Le Conseil de sécurité a examiné jeudi le rapport du Secrétaire général sur les modalités envisagées pour le processus d'autorisation des opérations de paix de l'Union africaine (UA) et la fourniture d'un appui de l'ONU à ces opérations, notamment sur le plan financier.

Le besoin de cadrer cette coopération pour mieux en tirer profit a été souligné par les membres du Conseil qui ont témoigné de l'intérêt croissant de la communauté internationale pour un partenariat efficace entre ces deux organisations.

Ce partenariat, qui n'a cessé d'évoluer au fil des ans, est devenu un élément essentiel de la réponse aux problèmes communs que posent les conflits armés en Afrique, ont fait remarquer les intervenants qui ont fait des exposés en introduction à la séance: la Directrice de cabinet du Secrétaire général, Maria Luiza Ribeiro Viotti, le Commissaire de l'Union africaine pour la paix et la sécurité, Smaïl Chergui, et le Haut-Représentant de l'Union africaine chargé du Fonds africain pour la paix, Donald Kaberuka.

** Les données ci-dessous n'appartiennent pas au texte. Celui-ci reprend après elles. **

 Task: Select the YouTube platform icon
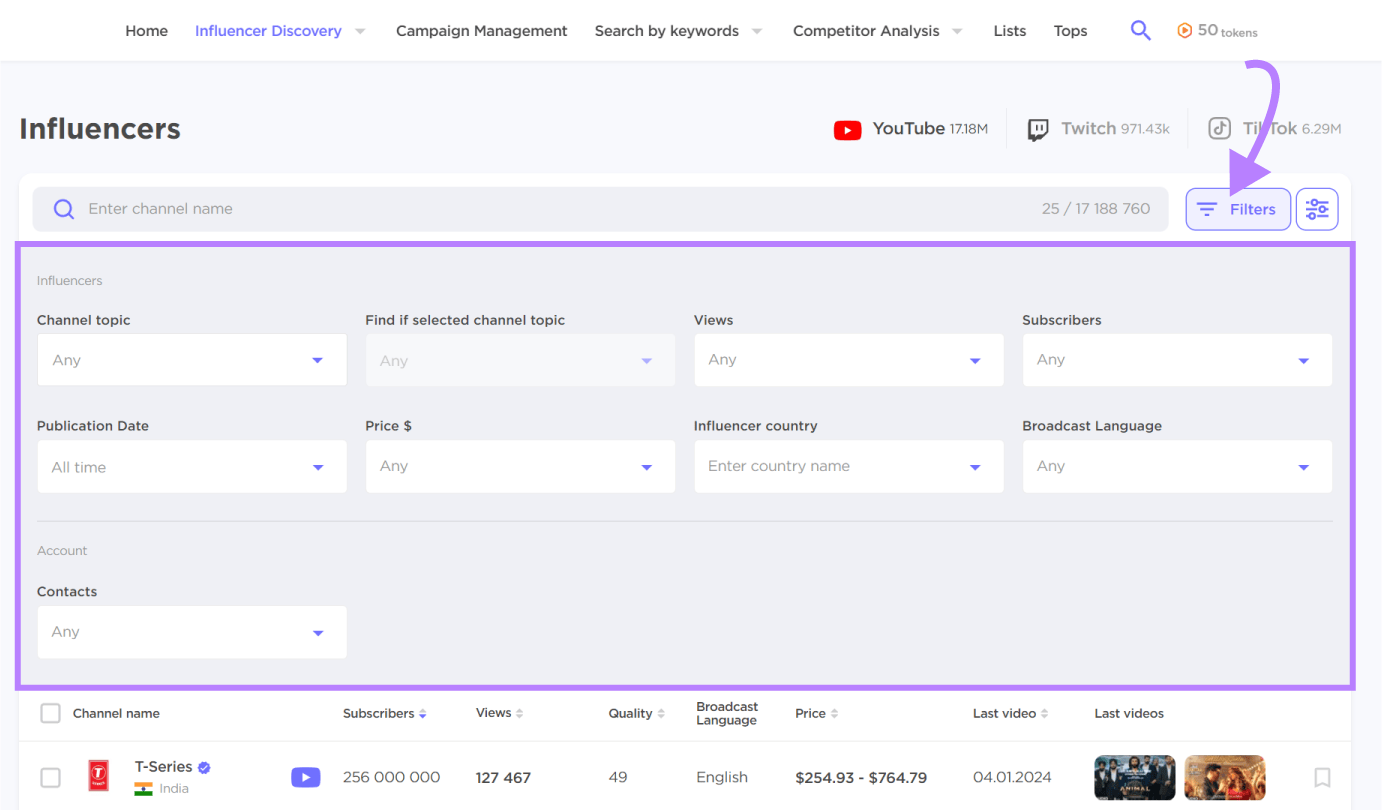coord(847,129)
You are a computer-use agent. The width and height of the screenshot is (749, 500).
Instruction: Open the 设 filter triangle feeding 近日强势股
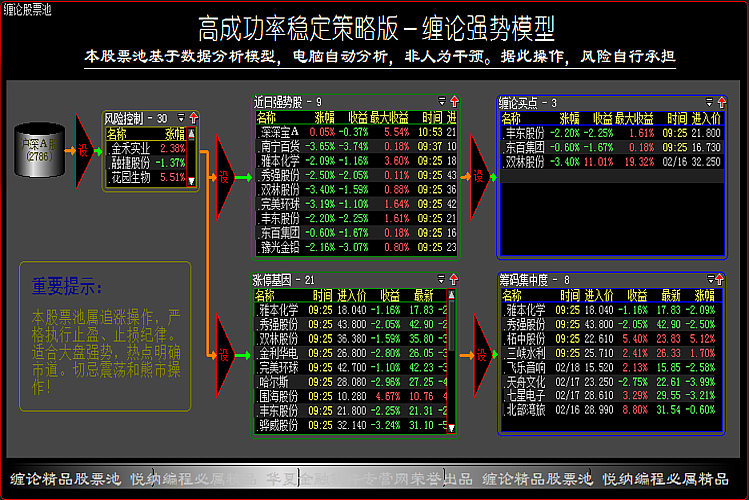(223, 177)
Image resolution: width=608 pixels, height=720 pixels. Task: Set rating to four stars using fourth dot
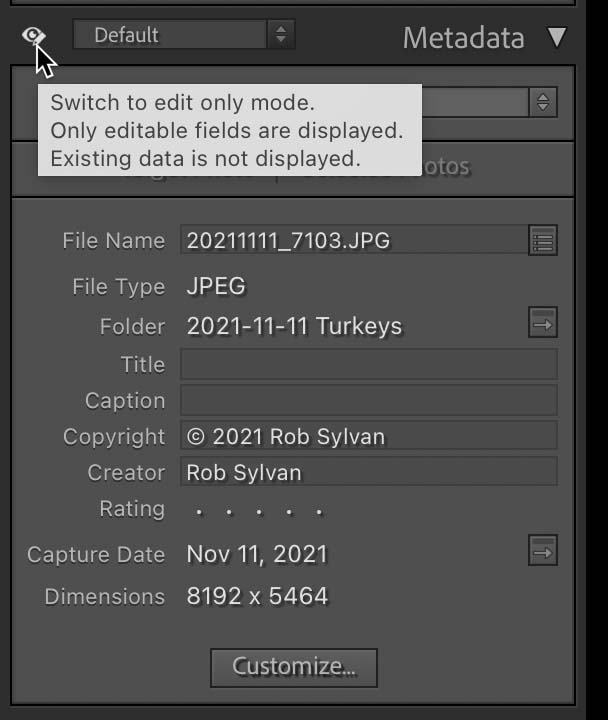point(290,512)
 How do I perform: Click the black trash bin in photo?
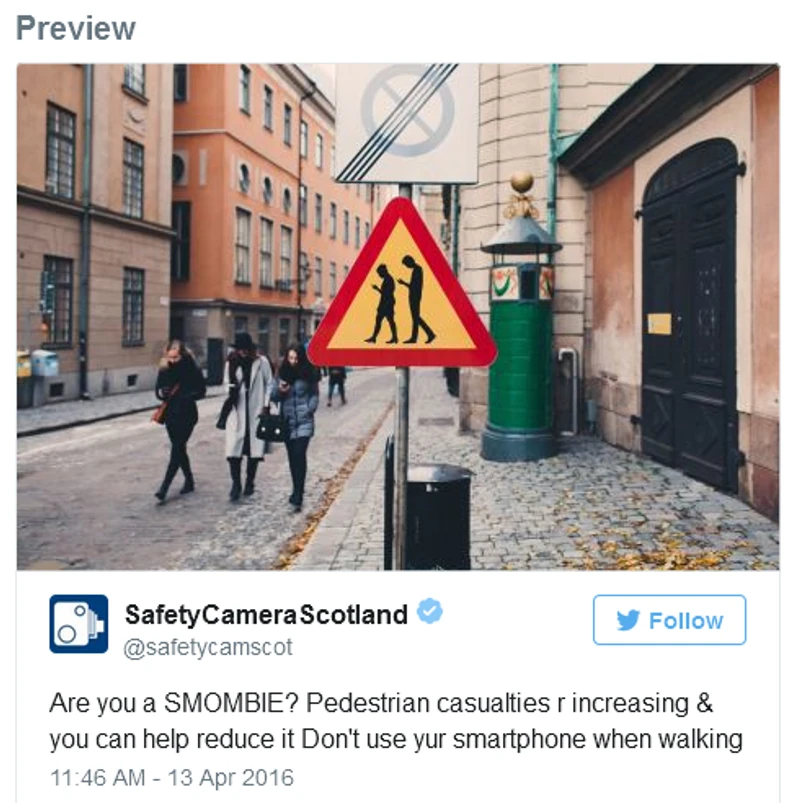click(438, 516)
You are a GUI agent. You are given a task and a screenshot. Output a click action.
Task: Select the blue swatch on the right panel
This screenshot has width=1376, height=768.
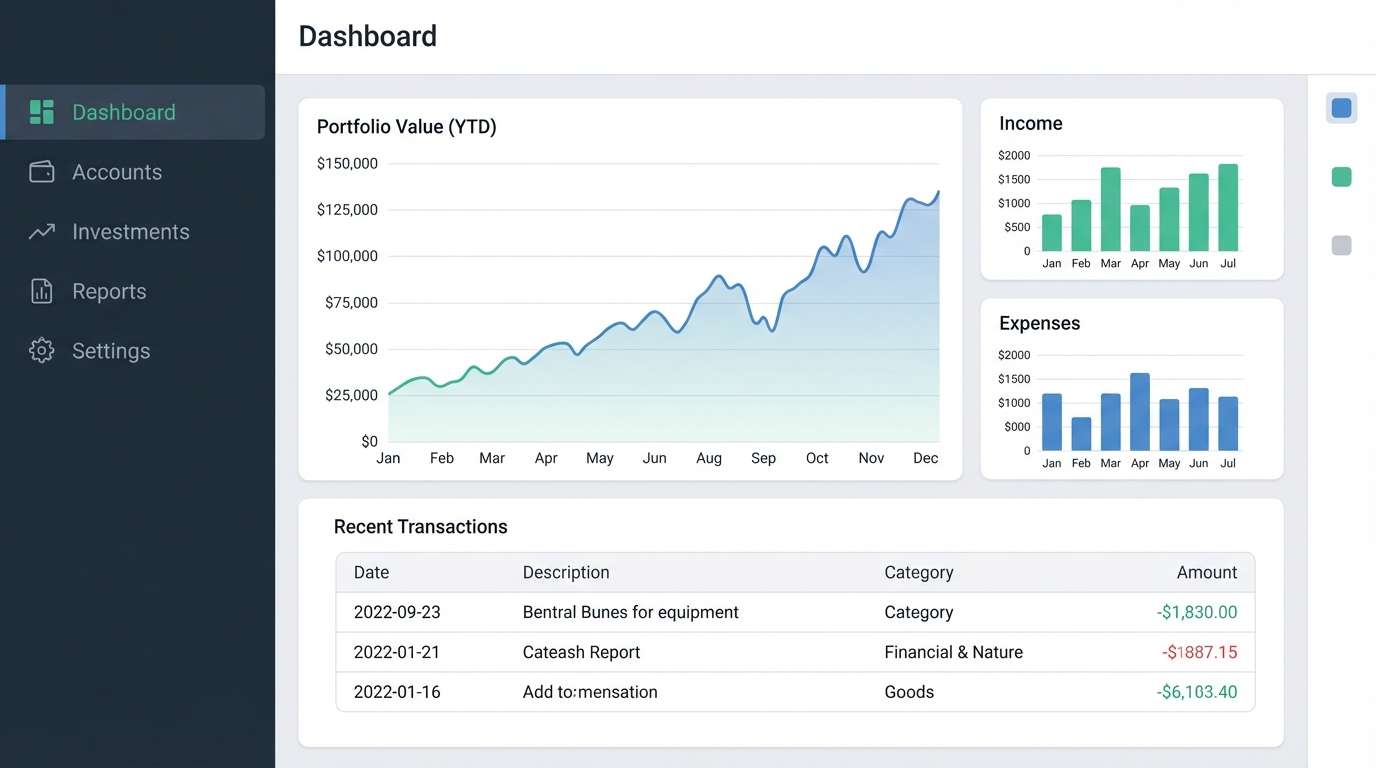[x=1341, y=108]
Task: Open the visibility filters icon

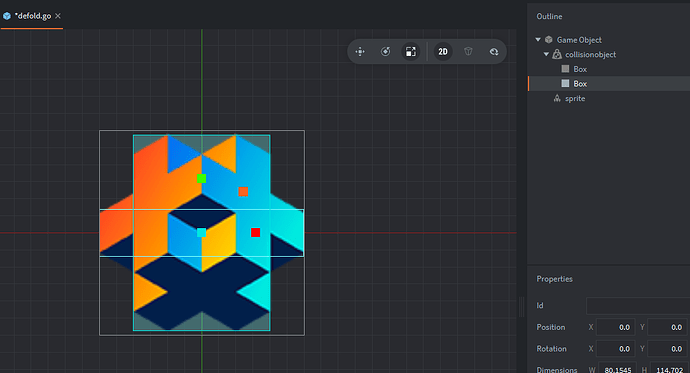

En effet, « la communauté internationale doit être en mesure de répondre de façon adéquate et créative aux contextes sécuritaires dans le monde », a fait valoir Mme Ribeiro Viotti, en présentant le rapport du Secrétaire général. Elle a expliqué que ce rapport, qui propose un « processus conjoint de planification et d'établissement du mandat des opérations de soutien à la paix de l'Union africaine autorisées par le Conseil de sécurité », est le résultat de six mois de coordination et de coopération entre le Secrétariat et la Commission de l'Union africaine.

Le 19 avril dernier, a-t-elle rappelé, le Secrétaire général et le Président de la Commission de l'Union africaine avaient déjà signé le Cadre commun ONU-Union africaine pour un partenariat renforcé en matière de paix et de sécurité, lors de la première Conférence annuelle ONU-UA. « Ce cadre en dit long sur la volonté de faire face aux menaces qui pèsent sur la paix et la sécurité sur le continent », s'est félicité le représentant de l'Éthiopie, qui s'exprimait également au nom de l'Égypte et du Sénégal.

Élaboré sur la base de l'examen conjoint UA-ONU des mécanismes existants de financement et d'accompagnement des opérations d'appui à la paix de l'Union africaine autorisées par le Conseil, le rapport du Secrétaire général propose pour l'avenir des approches plus prévisibles, notamment pour résoudre « l'éternelle question » du financement.

En plus de l'utilisation de fonds d'affectation spéciale alimentés par des contributions volontaires, le Secrétaire général a défini quatre moyens possibles d'utiliser les contributions de ses États Membres pour aider à répondre aux besoins des opérations de paix de l'UA, soulignant qu'il n'y avait pas d'option unique adaptée à toutes les situations. Il s'agirait de fournir des subventions en cas de circonstance exceptionnelle ou de situation d'urgence; de financer en commun un budget élaboré conjointement; de créer de manière ad hoc un bureau d'appui des Nations Unies; ou encore de financer conjointement une mission hybride.

Le Commissaire pour la paix et la sécurité de l'UA, qui intervenait par vidéoconférence depuis Addis-Abeba, a assuré le Conseil que la Commission de l'UA était déterminée à promouvoir une bonne gouvernance et la bonne gestion des ressources non seulement du Fonds africain pour la paix, mais aussi de tous les financements de ses opérations de paix.

« Une architecture africaine de la paix bien financée est non seulement une priorité pour l'Afrique, mais aussi un bien commun mondial », a renchéri le Haut-Représentant de l'Union africaine chargé du Fonds africain pour la paix, après avoir fait des propositions sur la procédure à suivre pour soumettre les opérations de paix de l'UA à l'approbation du Conseil de sécurité, lorsqu'un appui financé par les contributions des États Membres de l'ONU est demandé pour ces opérations.

M. Kaberuka a saisi cette occasion pour expliquer la structure du Fonds africain pour la paix, articulée autour de trois axes : la médiation et la diplomatie préventive ; les capacités institutionnelles ; et les opérations de soutien à la paix. Ce fonds a déjà reçu des contributions de 14 États membres de l'Union africaine à hauteur de $65 millions, soit 12% de l'objectif.